The commission of the Revista de la Universidad de México for its April 2019 edition called Abya Yala forced me to question some of the rules of cartography. Maps as we know them today have their origin with the need for navigation charts to cross the seas and to declare ownership over other people’s lands, i.e. colonialism. The name America comes from a cartographer of those times, part of the colonial machinery. Abya Yala is the way many indigenous peoples of this continent have decided to call it.
One of these cartographic norms is the convention of putting the north at the top of the map. When I freed myself of that obligation, I had to ask how and why to orient Abya Yala. The result has three motivations. The most important for me is to subvert the latitudinal hierarchies of a continental mass placed vertically, where what is below seems less important than what is above. That is one of the advantages of the European map, that everyone is more or less at the same level. Additionally, the map was printed on dual-page spread and this position was the best way to use the available space. Finally, I do believe that the continent looks much nicer lying down. After looking at it a lot, I got used to it and later made several more maps with similar orientations.
The territories shown on the map are those that appear in the issue of the magazine. The projection is Mollweide, an equal-area projection, with its center at the -90 meridian.

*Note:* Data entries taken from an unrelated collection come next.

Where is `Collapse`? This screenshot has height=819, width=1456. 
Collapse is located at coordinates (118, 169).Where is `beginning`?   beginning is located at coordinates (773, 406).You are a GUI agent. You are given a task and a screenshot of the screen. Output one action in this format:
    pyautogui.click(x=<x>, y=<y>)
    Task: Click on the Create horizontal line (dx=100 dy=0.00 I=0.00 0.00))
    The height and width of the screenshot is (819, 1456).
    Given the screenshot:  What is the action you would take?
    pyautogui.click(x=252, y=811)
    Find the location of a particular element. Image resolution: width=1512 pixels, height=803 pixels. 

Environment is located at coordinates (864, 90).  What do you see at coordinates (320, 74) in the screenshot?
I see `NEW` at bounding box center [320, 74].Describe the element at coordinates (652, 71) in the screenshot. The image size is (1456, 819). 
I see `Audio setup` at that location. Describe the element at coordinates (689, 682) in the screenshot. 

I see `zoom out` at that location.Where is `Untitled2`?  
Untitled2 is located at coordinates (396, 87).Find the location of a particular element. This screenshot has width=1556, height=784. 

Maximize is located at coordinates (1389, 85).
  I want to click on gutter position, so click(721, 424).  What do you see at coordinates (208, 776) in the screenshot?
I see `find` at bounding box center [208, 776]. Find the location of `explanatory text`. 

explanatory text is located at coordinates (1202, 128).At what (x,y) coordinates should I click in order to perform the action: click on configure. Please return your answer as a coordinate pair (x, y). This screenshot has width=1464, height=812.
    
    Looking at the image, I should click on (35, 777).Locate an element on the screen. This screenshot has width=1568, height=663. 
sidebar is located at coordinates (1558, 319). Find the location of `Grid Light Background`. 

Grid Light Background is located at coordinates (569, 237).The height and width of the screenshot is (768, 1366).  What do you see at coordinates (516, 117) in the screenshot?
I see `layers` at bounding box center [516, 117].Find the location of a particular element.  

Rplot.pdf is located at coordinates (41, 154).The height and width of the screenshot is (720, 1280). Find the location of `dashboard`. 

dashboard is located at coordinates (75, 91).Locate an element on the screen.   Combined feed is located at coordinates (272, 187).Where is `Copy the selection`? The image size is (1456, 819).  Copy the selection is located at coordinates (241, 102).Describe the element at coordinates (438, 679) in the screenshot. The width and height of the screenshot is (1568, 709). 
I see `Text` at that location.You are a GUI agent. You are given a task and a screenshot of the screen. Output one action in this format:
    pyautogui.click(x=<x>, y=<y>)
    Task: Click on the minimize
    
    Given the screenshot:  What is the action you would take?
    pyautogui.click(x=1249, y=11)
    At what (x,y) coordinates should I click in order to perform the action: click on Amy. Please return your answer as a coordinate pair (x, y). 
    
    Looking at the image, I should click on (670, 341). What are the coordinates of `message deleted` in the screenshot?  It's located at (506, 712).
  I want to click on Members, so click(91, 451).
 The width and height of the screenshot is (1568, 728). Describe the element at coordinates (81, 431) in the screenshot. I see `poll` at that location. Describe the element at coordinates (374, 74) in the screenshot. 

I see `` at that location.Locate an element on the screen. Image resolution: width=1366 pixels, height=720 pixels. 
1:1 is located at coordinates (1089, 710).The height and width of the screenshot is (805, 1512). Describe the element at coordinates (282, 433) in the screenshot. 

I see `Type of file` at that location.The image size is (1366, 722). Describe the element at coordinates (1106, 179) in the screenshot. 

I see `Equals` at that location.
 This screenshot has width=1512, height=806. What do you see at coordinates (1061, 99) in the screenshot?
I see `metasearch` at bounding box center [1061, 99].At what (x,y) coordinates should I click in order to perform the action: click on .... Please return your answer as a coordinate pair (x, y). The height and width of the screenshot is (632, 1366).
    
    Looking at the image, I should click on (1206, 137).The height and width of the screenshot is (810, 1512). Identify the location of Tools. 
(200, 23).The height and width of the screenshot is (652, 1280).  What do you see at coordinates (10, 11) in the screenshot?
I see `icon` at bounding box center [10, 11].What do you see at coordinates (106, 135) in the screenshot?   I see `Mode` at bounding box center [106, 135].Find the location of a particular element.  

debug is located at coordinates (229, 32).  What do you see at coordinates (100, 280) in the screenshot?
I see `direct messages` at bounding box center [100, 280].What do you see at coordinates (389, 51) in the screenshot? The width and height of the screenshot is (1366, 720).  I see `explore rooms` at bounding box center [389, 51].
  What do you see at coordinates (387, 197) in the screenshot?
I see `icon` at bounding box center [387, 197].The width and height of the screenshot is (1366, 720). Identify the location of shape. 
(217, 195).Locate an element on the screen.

In that same issue I published a map on the indigenous population in Mexico and the number of speakers of native languages in those places. It is important to understand what is happening with indigenous languages in Mexico, because they are disappearing. As the Mixe linguist Yásnaya Aguilar said in front of the congress of this country, “Our languages do not die, they are killed. The Mexican State has erased them with its idea of a single way of thinking, a single culture, a single State”.